EXERCISE INPUT START

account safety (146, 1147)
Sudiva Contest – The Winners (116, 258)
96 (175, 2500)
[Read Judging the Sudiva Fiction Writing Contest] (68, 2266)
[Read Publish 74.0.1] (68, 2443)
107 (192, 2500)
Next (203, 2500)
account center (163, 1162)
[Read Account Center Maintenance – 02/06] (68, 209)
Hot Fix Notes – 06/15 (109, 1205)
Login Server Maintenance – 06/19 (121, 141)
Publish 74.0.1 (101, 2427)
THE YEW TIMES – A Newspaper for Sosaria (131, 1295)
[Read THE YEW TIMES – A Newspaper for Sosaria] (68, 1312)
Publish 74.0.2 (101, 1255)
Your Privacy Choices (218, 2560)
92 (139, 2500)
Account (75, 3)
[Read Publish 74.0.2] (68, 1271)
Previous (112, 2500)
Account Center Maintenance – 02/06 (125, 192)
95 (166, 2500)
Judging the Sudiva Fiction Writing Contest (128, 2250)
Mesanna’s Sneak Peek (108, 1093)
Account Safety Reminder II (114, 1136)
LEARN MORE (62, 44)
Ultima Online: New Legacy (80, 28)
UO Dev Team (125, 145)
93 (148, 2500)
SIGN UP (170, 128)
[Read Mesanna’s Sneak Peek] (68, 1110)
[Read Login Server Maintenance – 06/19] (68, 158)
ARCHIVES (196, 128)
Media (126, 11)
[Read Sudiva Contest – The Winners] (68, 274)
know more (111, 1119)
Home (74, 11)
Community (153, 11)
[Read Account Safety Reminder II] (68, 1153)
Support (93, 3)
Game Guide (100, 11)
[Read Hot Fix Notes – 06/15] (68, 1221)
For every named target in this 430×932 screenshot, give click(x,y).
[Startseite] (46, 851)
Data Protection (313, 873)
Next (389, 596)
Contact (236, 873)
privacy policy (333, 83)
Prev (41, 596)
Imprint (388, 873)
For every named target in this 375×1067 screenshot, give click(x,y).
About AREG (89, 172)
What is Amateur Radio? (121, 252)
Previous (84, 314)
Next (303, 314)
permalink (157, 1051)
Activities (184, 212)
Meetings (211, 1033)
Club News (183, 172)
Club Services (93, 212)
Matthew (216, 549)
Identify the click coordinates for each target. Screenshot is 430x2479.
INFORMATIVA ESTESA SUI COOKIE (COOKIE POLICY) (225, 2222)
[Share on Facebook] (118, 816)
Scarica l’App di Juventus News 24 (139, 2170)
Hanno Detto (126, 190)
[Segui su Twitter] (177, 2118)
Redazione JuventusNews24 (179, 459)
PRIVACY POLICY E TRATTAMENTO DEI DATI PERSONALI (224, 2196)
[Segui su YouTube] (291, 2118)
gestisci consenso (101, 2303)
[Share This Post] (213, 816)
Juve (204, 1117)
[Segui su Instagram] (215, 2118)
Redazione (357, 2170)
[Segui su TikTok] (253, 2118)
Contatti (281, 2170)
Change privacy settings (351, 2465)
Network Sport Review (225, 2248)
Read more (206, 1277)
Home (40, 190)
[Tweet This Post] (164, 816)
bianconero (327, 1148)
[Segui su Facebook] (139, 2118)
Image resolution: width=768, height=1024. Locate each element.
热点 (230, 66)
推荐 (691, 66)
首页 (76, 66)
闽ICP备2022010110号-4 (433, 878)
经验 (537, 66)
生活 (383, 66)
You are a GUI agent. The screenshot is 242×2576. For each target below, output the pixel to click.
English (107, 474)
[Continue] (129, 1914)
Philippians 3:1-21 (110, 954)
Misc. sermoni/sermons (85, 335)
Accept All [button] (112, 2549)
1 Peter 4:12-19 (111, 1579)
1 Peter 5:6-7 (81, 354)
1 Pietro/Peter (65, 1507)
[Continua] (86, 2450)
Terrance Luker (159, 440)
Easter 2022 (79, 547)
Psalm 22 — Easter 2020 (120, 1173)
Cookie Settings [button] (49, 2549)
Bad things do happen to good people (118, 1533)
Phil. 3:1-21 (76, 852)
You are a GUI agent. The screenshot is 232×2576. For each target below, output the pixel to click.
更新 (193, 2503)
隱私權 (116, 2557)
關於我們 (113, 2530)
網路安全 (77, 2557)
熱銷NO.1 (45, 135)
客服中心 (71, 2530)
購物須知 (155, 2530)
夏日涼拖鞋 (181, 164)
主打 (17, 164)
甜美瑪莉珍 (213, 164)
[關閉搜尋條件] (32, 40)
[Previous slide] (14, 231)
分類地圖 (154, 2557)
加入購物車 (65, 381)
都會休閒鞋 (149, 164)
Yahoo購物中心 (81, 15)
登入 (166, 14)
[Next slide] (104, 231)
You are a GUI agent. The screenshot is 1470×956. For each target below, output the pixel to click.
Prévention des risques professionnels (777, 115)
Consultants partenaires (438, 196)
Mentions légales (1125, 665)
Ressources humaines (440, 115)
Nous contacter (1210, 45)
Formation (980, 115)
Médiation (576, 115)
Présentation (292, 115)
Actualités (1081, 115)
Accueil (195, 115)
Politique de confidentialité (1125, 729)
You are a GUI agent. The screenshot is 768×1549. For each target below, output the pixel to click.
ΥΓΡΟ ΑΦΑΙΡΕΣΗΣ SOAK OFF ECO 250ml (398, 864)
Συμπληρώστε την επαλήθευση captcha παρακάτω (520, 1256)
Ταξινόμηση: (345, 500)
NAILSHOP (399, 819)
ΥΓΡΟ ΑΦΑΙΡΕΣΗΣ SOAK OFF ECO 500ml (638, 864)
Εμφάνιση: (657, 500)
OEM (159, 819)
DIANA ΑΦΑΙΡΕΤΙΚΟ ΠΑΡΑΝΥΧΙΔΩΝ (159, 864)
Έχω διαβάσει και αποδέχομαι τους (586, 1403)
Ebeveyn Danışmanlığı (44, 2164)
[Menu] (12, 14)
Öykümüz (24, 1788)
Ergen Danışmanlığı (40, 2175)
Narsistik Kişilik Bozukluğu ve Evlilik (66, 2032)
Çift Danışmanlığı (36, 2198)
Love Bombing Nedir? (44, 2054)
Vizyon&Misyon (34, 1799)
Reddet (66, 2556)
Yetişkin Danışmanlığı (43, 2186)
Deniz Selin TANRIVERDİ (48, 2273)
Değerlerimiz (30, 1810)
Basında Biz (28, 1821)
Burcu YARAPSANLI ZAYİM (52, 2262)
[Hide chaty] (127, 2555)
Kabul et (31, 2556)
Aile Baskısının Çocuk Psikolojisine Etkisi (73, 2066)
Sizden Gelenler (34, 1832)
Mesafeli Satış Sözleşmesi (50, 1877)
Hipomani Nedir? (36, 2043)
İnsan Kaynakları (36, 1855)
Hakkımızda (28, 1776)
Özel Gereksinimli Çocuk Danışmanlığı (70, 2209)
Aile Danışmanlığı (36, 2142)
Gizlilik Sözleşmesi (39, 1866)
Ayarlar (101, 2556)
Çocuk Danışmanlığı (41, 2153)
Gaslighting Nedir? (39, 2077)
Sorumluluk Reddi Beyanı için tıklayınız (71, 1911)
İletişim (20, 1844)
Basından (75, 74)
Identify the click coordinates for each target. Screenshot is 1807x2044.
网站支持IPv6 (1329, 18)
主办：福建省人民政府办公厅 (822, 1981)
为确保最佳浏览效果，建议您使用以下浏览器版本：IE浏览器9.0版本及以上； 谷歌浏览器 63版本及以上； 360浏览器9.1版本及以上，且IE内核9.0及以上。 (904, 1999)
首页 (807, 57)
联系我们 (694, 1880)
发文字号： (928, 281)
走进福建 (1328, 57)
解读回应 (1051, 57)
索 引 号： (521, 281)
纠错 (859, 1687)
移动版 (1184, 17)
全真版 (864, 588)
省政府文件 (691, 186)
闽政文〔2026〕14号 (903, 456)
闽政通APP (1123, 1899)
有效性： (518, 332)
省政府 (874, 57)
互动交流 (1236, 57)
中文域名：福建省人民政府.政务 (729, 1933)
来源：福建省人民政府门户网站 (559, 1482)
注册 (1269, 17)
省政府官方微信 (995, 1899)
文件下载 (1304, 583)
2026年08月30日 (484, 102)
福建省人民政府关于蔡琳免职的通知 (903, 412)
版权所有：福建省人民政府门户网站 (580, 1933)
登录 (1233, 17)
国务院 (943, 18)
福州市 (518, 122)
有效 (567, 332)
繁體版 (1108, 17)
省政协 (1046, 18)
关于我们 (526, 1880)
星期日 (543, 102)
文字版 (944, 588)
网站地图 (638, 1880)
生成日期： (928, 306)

EXERCISE INPUT END

» TASK TO COMPLETE
The answer is each line in which the word "Fiction" occurs, copied from the material above.

» TASK ANSWER
[Read Judging the Sudiva Fiction Writing Contest] (68, 2266)
Judging the Sudiva Fiction Writing Contest (128, 2250)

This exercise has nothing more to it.